Mayor Bill de Blasio and Governor Andrew Cuomo have reached an agreement in the long-fought battle over the Metropolitan Transportation Authority’s Capital Plan.

The governor has pledged $8.3 billion towards the plan’s proposed $26 billion budget, with the mayor contributing another $2.5 billion. MTA Chairman Tom Pendergast initially pushed for a $32 billion allotment.

The move comes at a time when the New York City subway system faces enormous debts and crumbling infrastructure. The subway system has long gone out of date, relying largely on technology over 50 years old, and some 83% of subway stations require significant repair. With the MTA facing $20 billion in debt, much-needed improvements have gone unrealized for years.

As part of the negotiations, the mayor has insisted that the MTA consult his representatives on projects, which has always been the case. In addition, the agreement bars the state government from raiding MTA funds, as outlined in a 2011 law.

The 2015-2019 Capital Plan will be submitted to the MTA board at the end of the month. Should it receive approval from both the MTA and a state review board, it will soon go into effect, ushering in a number of much-needed improvements. Previous Capital Plans have gone underfunded in accordance with inflation.

Most of the upgrades will go unnoticed by commuters, but carry major benefits. New tracks, signals and switches will bring the weathered utility into the 21st century, preventing delays and speeding up the march toward a “state of good repair.” Positive Train Control safety systems will help to avoid incidents like the 2013 Metro-North Crash, which killed four commuters. Other initiatives will work to connect the east Bronx to Penn Station, continue progress on the Second Avenue Subway, and replace the MetroCard with fare collection technology that could allow people to pay with a credit card or their smartphone.
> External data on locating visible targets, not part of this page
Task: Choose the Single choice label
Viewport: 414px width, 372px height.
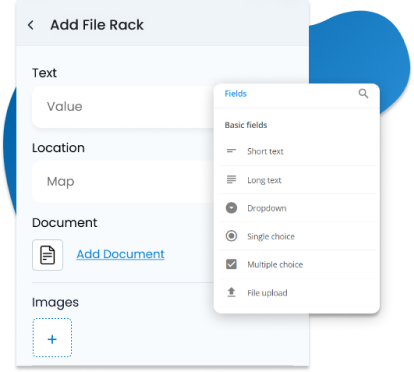Action: 271,236
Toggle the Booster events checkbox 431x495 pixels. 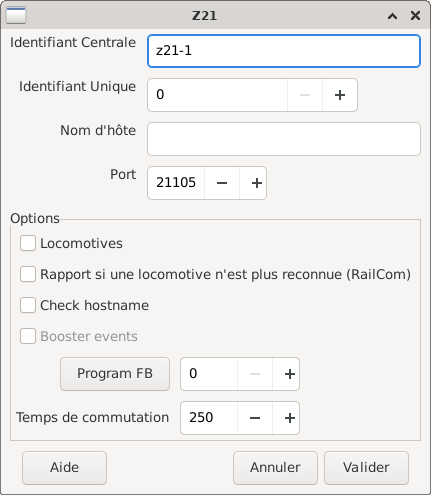(x=28, y=336)
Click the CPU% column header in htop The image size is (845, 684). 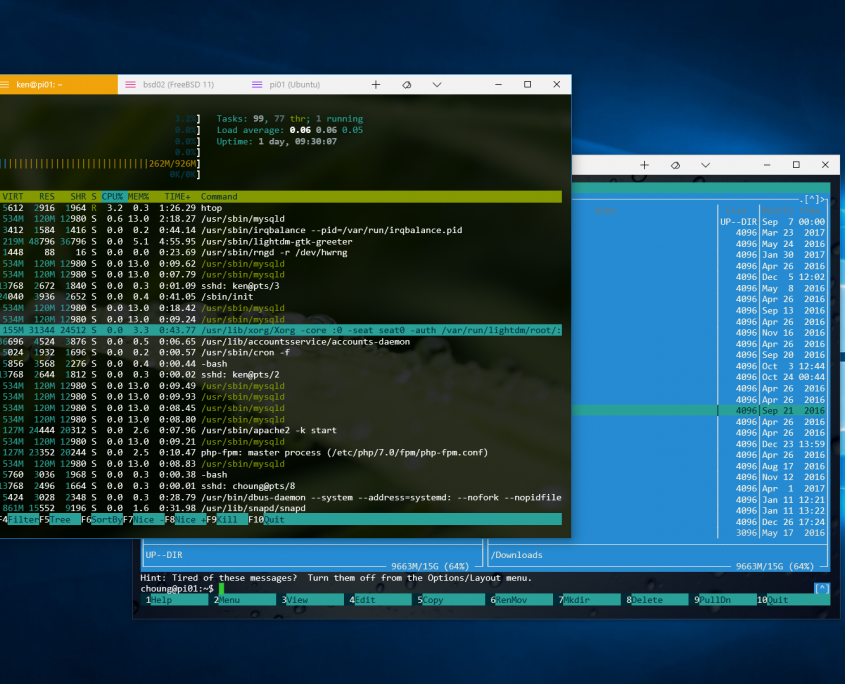click(112, 197)
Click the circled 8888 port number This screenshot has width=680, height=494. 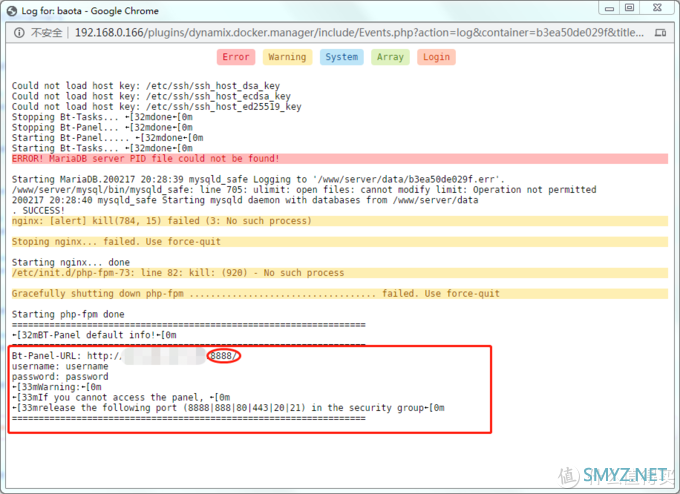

Theplan has met some criticisms from NY Senate Majority Leader John Flanagan, who argued that the plan did not go far enough given its price tag. According to Flanagan, any proposal should include improvements to upstate transportation as well. Flanagan has proposed a “pay-as-you-go system,” arguing that the current plan will accumulate too much debt. His Chamber of Assembly will have to sign off on the plan.

The plan did earn significant praise from transit and rider advocacy groups, though many experts echoed Flanagan’s concerns making the point that the devil is in the details and most of them are still to be determined. It’s great that we’re back on a path toward a fully funded MTA Capital Plan for the next five years but in the coming months, we must work out how the state will pay for it. NYLCV strongly urges continued conversations on creative revenue streams that do not burden riders or require the state to take on additional debt.